== Given request a ==
In the records, print the lines from the one containing "The image size" through the one containing "click(x=36, y=67)", both included, as they stand. Omit the pictures from your answer.

== Document segment ==
We investigate the relationship between vertical crustal motion and tectonic block configuration. The study is conducted along the active tectonic margin between the Australian and Pacific tectonic plates in New Zealand with a well-defined tectonic block configuration. For this purpose, the rates of vertical crustal motions relative to the ITRF2008 reference frame are estimated based on processing the GPS data (provided by the GeoNET project) collected at 123 continuous and semi-continuous GPS sites. The numerical results confirmed the uplift of the central Southern Alps at the current rate of 4.5 mm/yr. This tectonic uplift is coupled in the South Island by the subsidence on both sides of the Southern Alps. The detected rates of subsidence in the eastern South Island are typically less than 1 mm/yr. The subsidence in the Buller Region (in the northwest South Island) is 1.4-1.5 mm/yr. Except for the Taupo Volcanic Zone and the upper Raukumara Block (in the central and northeast North Island), the subsidence is prevailing in the North Island. The systematic subsidence up to 9 mm/yr is detected along the Dextral Fault Belt (in the lower North Island). The largest localized vertical displacements (between-10 and 17 mm/yr) in the Taupo Volcanic Zone are attributed to active tectonics, volcanisms and geothermal processes in this region. A classification of these vertical tectonic motions with respect to the tectonic block configuration reveals that most of tectonic blocks are systematically uplifted, subsided or tilted, except for regions characterized by a complex pattern of vertical motions attributed to active geothermal and volcanic processes.

== Given request b ==
Output the passage on vertical crustal motion in New Zealand word for word.

== Page and screen pointing data ==
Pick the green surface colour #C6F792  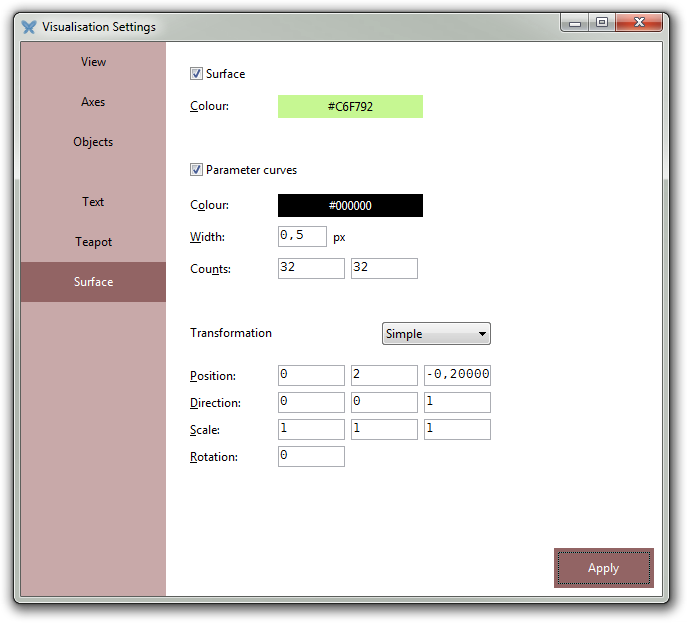pos(350,107)
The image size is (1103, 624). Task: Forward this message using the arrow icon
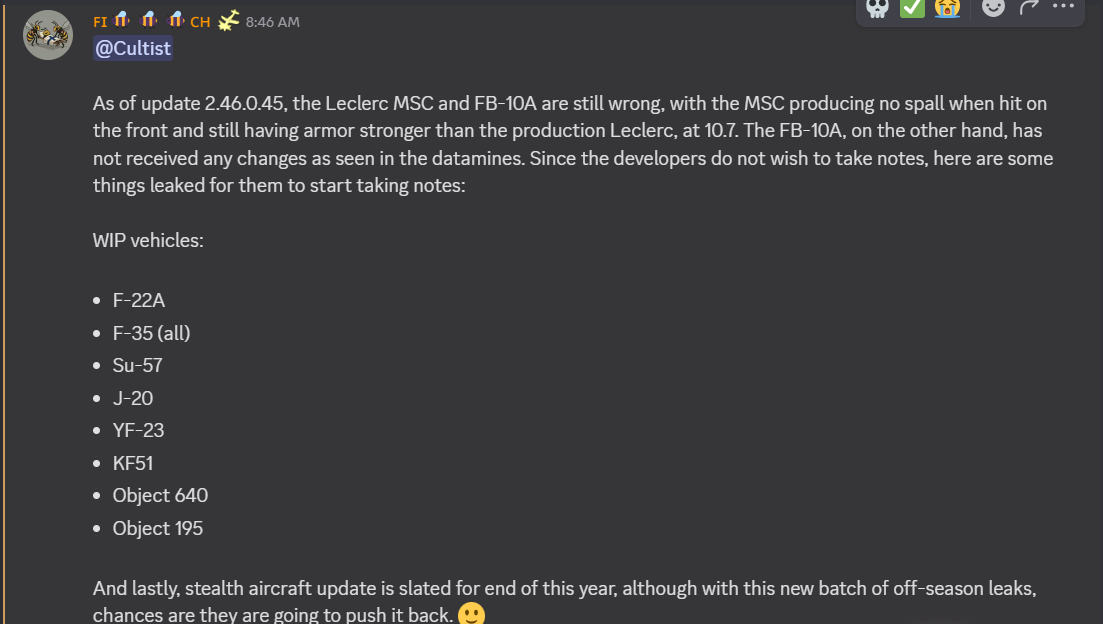point(1029,8)
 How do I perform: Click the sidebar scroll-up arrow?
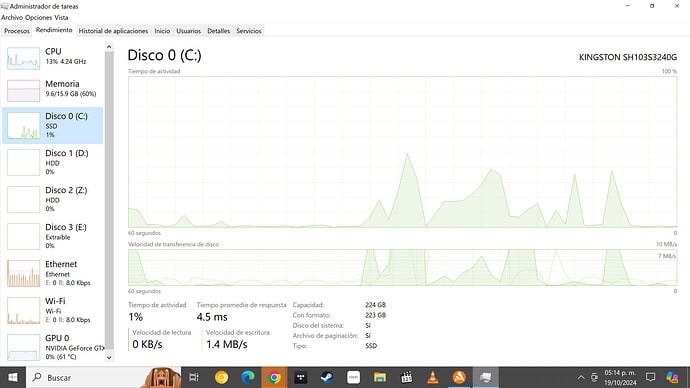(x=109, y=47)
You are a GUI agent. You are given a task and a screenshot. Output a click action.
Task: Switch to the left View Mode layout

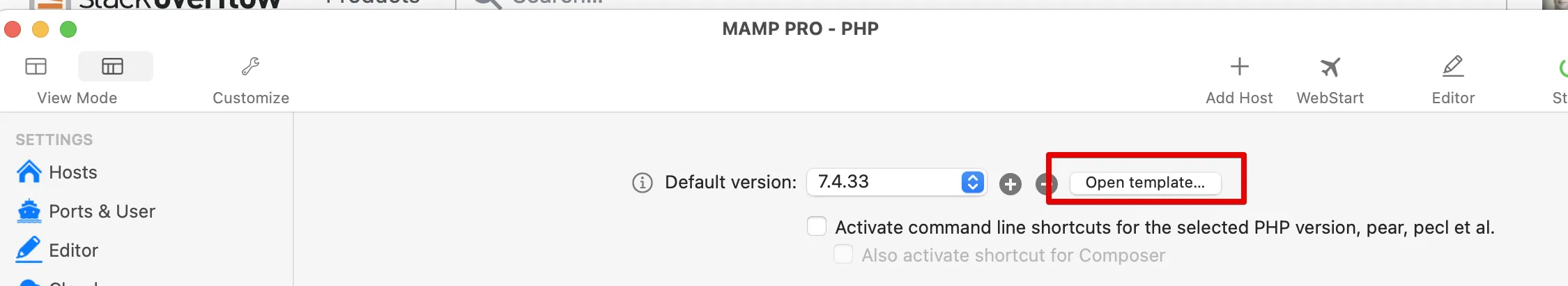click(x=36, y=67)
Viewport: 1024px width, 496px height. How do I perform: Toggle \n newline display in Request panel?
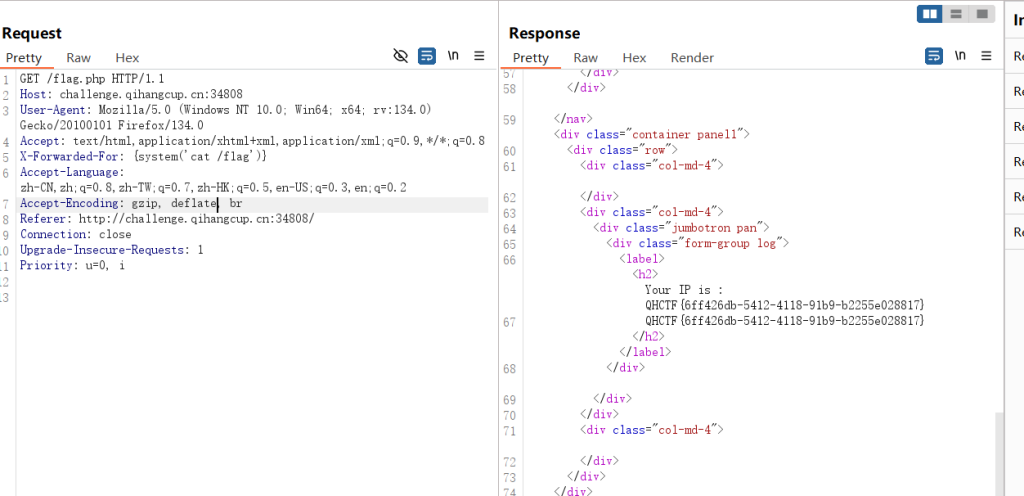tap(453, 56)
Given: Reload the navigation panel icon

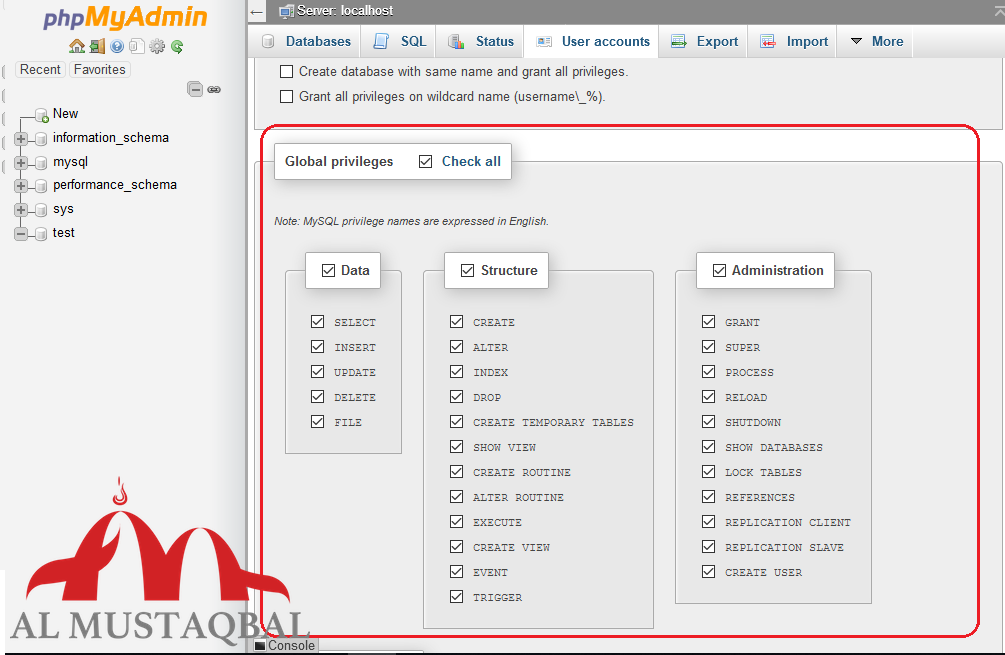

== Output a ==
The image size is (1103, 624). Task: Forward this message using the arrow icon
point(1029,8)
 How do I perform: Click the sidebar scroll-up arrow?
(x=109, y=47)
You are a GUI agent. You are given a task and a screenshot. Output a click action.
Task: Switch to the left View Mode layout

click(x=36, y=67)

== Output b ==
We investigate the relationship between vertical crustal motion and tectonic block configuration. The study is conducted along the active tectonic margin between the Australian and Pacific tectonic plates in New Zealand with a well-defined tectonic block configuration. For this purpose, the rates of vertical crustal motions relative to the ITRF2008 reference frame are estimated based on processing the GPS data (provided by the GeoNET project) collected at 123 continuous and semi-continuous GPS sites. The numerical results confirmed the uplift of the central Southern Alps at the current rate of 4.5 mm/yr. This tectonic uplift is coupled in the South Island by the subsidence on both sides of the Southern Alps. The detected rates of subsidence in the eastern South Island are typically less than 1 mm/yr. The subsidence in the Buller Region (in the northwest South Island) is 1.4-1.5 mm/yr. Except for the Taupo Volcanic Zone and the upper Raukumara Block (in the central and northeast North Island), the subsidence is prevailing in the North Island. The systematic subsidence up to 9 mm/yr is detected along the Dextral Fault Belt (in the lower North Island). The largest localized vertical displacements (between-10 and 17 mm/yr) in the Taupo Volcanic Zone are attributed to active tectonics, volcanisms and geothermal processes in this region. A classification of these vertical tectonic motions with respect to the tectonic block configuration reveals that most of tectonic blocks are systematically uplifted, subsided or tilted, except for regions characterized by a complex pattern of vertical motions attributed to active geothermal and volcanic processes.